The United States spends an average of $6.7 billion per year on weapons programs and $8.9 billion per month on weapons procurement.
That’s an increase of more than threefold since the 1980s, and more than two-thirds of the increase since 2009.
In addition, the Army has developed a series of advanced weapons systems for the war on terror, but the total amount spent has skyrocketed.
Projection bombing is one of the most expensive and complex weapons systems the United States has developed, and its costs have grown by $1.4 billion per day since 2009, according to an analysis of data from the Defense Finance and Accounting Service.
A new study from the Brookings Institution says the Army is spending more on projection bombing than any other military branch in the world.
According to the report, the Department of Defense has the most advanced projection bombing system in the history of the United State.

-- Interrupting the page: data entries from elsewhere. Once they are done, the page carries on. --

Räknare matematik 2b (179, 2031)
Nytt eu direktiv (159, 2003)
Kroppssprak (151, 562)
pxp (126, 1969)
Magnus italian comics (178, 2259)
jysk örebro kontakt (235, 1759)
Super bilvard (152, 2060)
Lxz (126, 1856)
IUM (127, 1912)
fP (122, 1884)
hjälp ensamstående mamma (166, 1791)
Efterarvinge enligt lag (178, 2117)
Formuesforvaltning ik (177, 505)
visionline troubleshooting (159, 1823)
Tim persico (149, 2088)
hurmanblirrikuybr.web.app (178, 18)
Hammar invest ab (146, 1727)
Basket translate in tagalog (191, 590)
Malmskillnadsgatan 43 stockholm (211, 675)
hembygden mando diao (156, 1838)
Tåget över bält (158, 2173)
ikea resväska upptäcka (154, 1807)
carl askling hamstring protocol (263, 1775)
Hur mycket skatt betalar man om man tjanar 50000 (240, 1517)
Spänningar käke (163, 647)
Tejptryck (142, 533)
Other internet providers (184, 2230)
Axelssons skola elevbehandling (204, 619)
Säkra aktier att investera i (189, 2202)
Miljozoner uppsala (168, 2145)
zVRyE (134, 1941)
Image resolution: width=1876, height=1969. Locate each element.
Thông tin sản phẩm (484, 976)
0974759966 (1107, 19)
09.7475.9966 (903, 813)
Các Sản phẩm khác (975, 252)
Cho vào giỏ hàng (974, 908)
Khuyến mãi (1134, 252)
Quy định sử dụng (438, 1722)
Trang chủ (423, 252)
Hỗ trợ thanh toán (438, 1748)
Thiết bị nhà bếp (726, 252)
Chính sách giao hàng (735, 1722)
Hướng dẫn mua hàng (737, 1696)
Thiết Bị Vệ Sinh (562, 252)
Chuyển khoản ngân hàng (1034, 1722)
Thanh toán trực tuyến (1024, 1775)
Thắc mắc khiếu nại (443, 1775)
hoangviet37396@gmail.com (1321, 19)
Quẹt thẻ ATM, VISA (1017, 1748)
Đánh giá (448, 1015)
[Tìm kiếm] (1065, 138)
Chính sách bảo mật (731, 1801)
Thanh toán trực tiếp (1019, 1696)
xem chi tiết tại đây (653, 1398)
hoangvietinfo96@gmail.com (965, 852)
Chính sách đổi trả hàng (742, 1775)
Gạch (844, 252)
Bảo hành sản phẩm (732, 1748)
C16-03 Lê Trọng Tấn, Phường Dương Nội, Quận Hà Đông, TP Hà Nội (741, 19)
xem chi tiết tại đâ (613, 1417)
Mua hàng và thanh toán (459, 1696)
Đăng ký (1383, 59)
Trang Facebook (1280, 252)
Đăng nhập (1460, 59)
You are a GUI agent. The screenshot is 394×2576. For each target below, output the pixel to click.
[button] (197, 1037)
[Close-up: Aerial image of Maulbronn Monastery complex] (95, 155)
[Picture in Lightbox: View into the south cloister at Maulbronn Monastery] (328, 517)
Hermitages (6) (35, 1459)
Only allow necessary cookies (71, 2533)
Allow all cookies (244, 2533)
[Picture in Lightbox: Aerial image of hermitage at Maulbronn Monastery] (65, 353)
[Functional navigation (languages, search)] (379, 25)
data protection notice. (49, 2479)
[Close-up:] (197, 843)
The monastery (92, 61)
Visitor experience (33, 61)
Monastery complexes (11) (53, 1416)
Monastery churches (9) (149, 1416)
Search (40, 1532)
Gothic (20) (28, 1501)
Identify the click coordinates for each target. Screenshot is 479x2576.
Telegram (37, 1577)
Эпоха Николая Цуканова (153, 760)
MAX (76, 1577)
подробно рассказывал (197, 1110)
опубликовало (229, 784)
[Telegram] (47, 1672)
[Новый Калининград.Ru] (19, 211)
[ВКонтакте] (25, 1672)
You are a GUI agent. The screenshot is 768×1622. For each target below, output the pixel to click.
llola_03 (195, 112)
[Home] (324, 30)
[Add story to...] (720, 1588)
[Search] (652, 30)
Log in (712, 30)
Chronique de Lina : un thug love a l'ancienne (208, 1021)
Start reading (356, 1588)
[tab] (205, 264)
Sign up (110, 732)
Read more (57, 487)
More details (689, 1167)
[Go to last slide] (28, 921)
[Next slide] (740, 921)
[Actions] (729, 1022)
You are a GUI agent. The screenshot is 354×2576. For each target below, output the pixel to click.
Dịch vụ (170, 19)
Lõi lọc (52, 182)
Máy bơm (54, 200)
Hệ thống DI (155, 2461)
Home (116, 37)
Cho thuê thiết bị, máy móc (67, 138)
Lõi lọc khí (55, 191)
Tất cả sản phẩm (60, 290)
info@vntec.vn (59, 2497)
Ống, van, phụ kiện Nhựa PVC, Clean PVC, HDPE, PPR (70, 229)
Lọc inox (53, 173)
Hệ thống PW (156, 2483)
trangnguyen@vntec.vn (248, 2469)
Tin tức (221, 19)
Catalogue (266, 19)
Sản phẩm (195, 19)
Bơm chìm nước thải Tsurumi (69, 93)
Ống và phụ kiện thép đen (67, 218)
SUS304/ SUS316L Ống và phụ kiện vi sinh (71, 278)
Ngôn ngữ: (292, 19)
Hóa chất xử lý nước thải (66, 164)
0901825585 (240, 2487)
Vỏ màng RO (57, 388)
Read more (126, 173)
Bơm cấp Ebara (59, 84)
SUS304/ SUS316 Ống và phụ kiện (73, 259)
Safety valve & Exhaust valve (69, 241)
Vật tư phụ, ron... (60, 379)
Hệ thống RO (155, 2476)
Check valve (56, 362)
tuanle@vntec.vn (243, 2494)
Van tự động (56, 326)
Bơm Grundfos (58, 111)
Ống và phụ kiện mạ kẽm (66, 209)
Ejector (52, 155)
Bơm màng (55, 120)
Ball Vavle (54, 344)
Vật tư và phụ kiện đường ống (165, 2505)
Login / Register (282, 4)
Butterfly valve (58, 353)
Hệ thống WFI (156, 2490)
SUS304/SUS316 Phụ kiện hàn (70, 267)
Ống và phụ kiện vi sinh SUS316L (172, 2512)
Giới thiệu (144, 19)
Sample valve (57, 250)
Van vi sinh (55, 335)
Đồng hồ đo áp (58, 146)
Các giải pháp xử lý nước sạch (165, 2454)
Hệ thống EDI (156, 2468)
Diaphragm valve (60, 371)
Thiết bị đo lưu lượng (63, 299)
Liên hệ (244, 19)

Since 2011, the Pentagon has deployed more than 1,300 precision-guided weapons, which are the military’s most advanced weapons.
They’re mostly small, mobile artillery pieces and can shoot a variety of rounds and shells at a target.
The Army has deployed about 5,000 of these precision- guided weapons, or PGM-19s, to fight the Islamic State group.
There are a variety, though, of different types of PGM launchers.
The Pentagon’s most recent contract with Lockheed Martin for 7,500 PGM 19s is for the F-35B, which is a stealth fighter.
The F-22 Raptor is also a stealthy aircraft.
The UAV-3, which has an engine that can be controlled remotely, can also fly a high-speed attack mission.
The PGM launcher is one weapon system that has been deployed with the Navy and the Air Force, which have each deployed dozens of PGCs.
The Navy’s F-8E, which fires a 20mm cannon, has been used in the Pacific to support naval operations in the Middle East.
The Air Force’s F/A-18E Super Hornet has been the standard for nearly 40 years.
But the U.N. estimates that the PGC system is deployed on a smaller scale.
In total, the U-1B is the most sophisticated PGC-equipped weapon in the Air National Guard’s inventory, with about 4,000 weapons.
The PGC has been a key part of the UH-1N helicopter, a UH1N that is the UAV version of the Predator, which the Army wants to acquire.
At the same time, the Air Department has been spending hundreds of millions of dollars to upgrade its fleet of F-16 aircraft, which carry missiles and other weapons.
A program called MESA has been building the next generation of the F/U-16, which will be armed with the PGM system.
Meanwhile, the Navy has also developed a new system called the M/P-22, which can be fired from the aircraft.
That weapon system was developed by Boeing and the Marine Corps, but has since been upgraded to be more lethal, according in part to the Army’s analysis.
The Marine Corps has said it has a new weapon system for its helicopters that uses the same type of PAG-21 radar and the same weapons, the same weapon-loading bay, and the M2-type weapons bay.
For the past several years, the Marine Air Force has been developing its own M/S-20 weapon, which it is now testing in its own helicopters.
In the Marine M/20, the weapon system has been upgraded with a new, more powerful radar that has a range of about 100 miles, a new bay for rockets and other munitions, and a new turret.
However, it is unclear what type of weapons the new system will be used for, since the Marine plans to test it on U.s.
The Department of the Navy said in a statement that the new weapon is not part of its M/AWS inventory.